*** Begin section ***
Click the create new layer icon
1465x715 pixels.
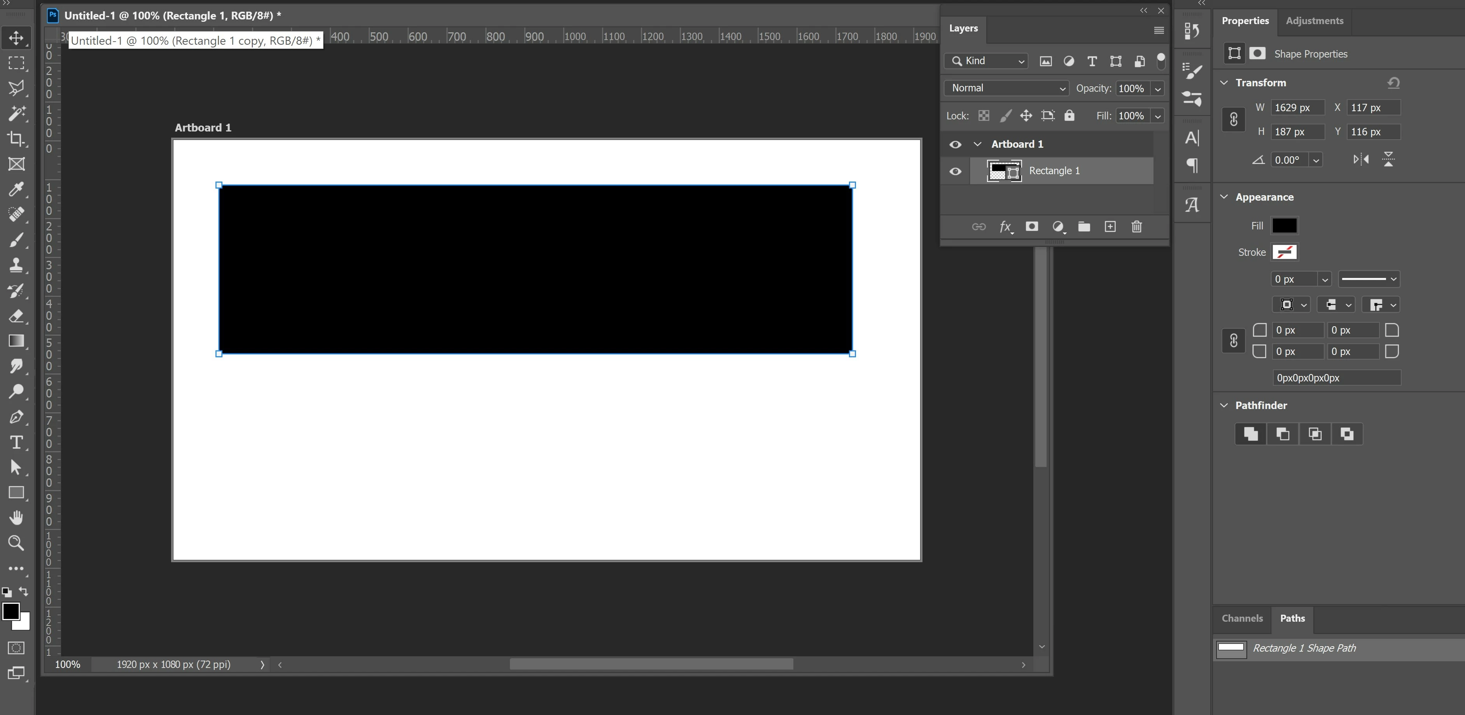[x=1110, y=227]
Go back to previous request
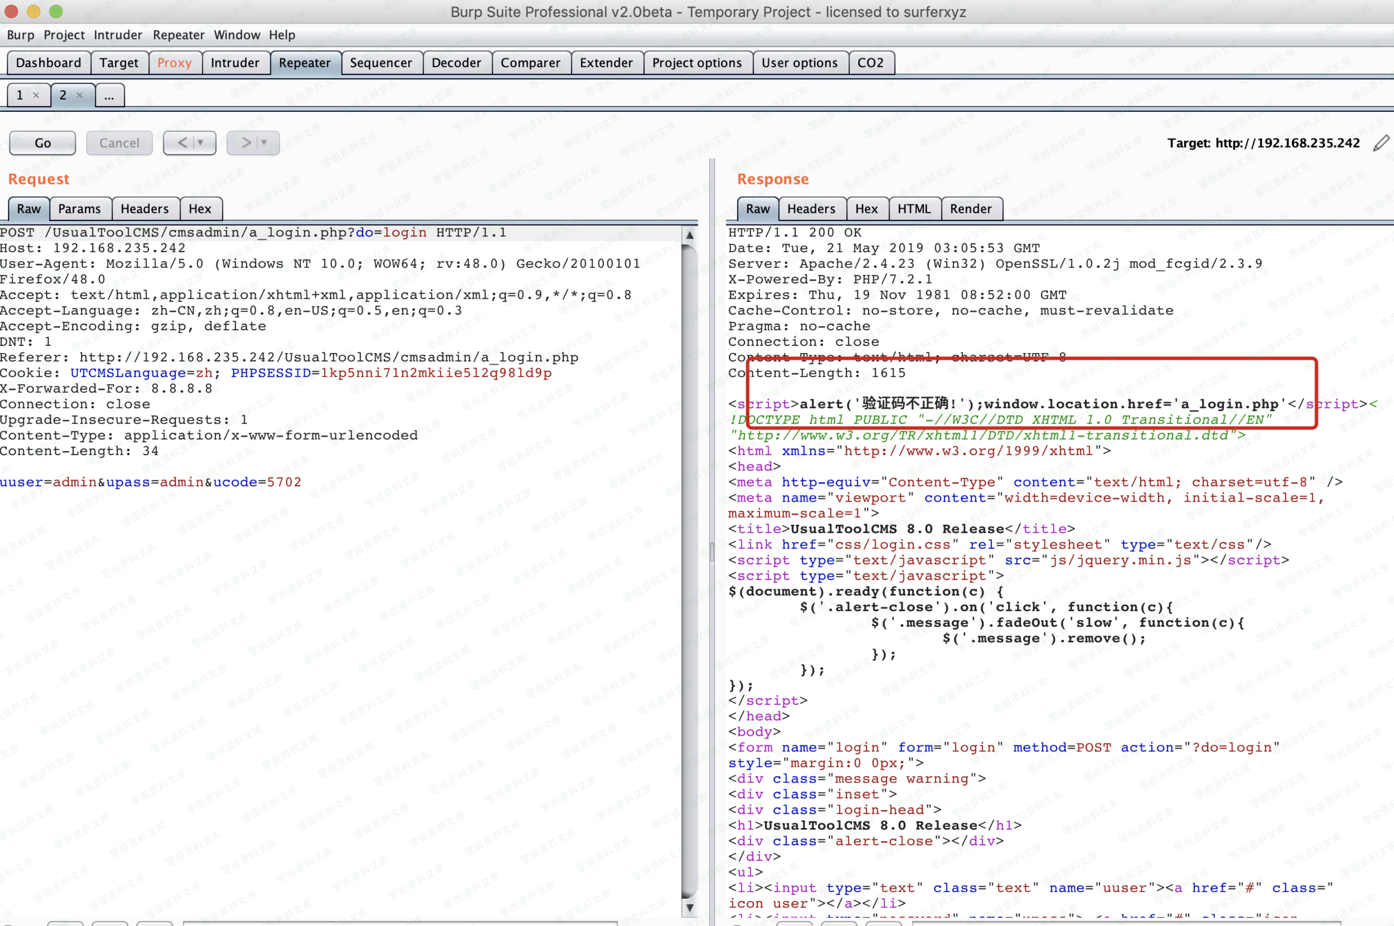 (x=183, y=143)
*** End section ***
## Exercise aim
Return the material above verbatim, minus the pictures.

## Exercise output
Click the create new layer icon
1465x715 pixels.
[x=1110, y=227]
Go back to previous request
 (x=183, y=143)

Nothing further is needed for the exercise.